Chefe do Hamas quer deixar o poder, dizem fontes

O líder do Hamas em exilo, Khaled Meshaal, está cansado dos desafios políticos da liderança do grupo e não buscará a reeleição, afirmaram neste domingo fontes diplomáticas e políticas.

NIDAL AL-MUGHRABI, Reuters

23 de setembro de 2012 | 12h30

Nos últimos cinco meses, o Hamas, que governa a Faixa de Gaza desde 2007, está realizando em segredo uma votação de liderança entre os ativistas no território, na Cisjordânia ocupada, en prisões israelenses e em países árabes e estrangeiros.

Meshaal, que lidera o Hamas desde 1996 de várias capitais árabes, disse em um encontro de autoridades no Cairo, na semana passada, que não tem o desejo de permanecer como chefe do grupo e que sua decisão de não disputar a eleição era final, afirmou uma fonte próxima ao Hamas.

"Ele (Meshaal) disse para escolherem outro líder", afirmou a fonte.

Meshaal e outras autoridades do Hamas não fizeram comentários públicos sobre sua futura liderança em encontro no Cairo.

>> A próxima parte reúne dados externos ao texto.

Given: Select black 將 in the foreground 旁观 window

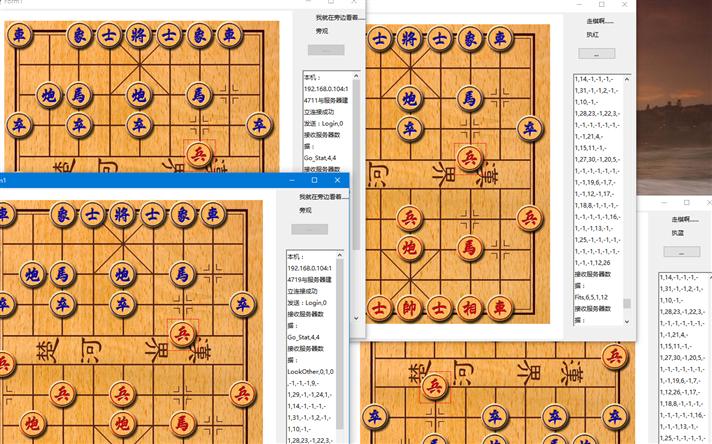Looking at the screenshot, I should point(122,214).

Neste ano, Meshaal enfureceu a liderança do Hamas em Gaza ao concordar que o principal rival do grupo, o movimento Fatah, do presidente palestino Mahmoud Abbas, possa liderar um futuro governo de unidade.

O Egito acolheu um pacto de reconciliação entre Hamas e Fatah, que se enfrentaram em 2007 em uma breve guerra civil que deixou o grupo islâmico com o controle da Faixa de Gaza, e Abbas com responsabilidade pela Cisjornânia.

Mas a implementação do pacto, que visa uma parceria governamental e novas eleições palestinas, foi impedida pela falha de ambos os lados em realizar as suas partes.

Meshaal também apoiou o que críticos no Hamas chamaram de aprovação para as conversas de Abbas com Israel, que agora estão paralisadas. Meshaal fez isso ao dizer, em 2011, que 20 anos após uma conferência internacional sobre o Oriente Médio, os palestinos queriam dar à paz uma nova chance.

"Meshaal ficou impaciente com algumas de suas autoridades em Gaza, que recentemente tentaram minar decisões que ele tomou em nome do grupo", afirmou uma fonte diplomática na região.

O Hamas tem repetidamente negado rixas internas.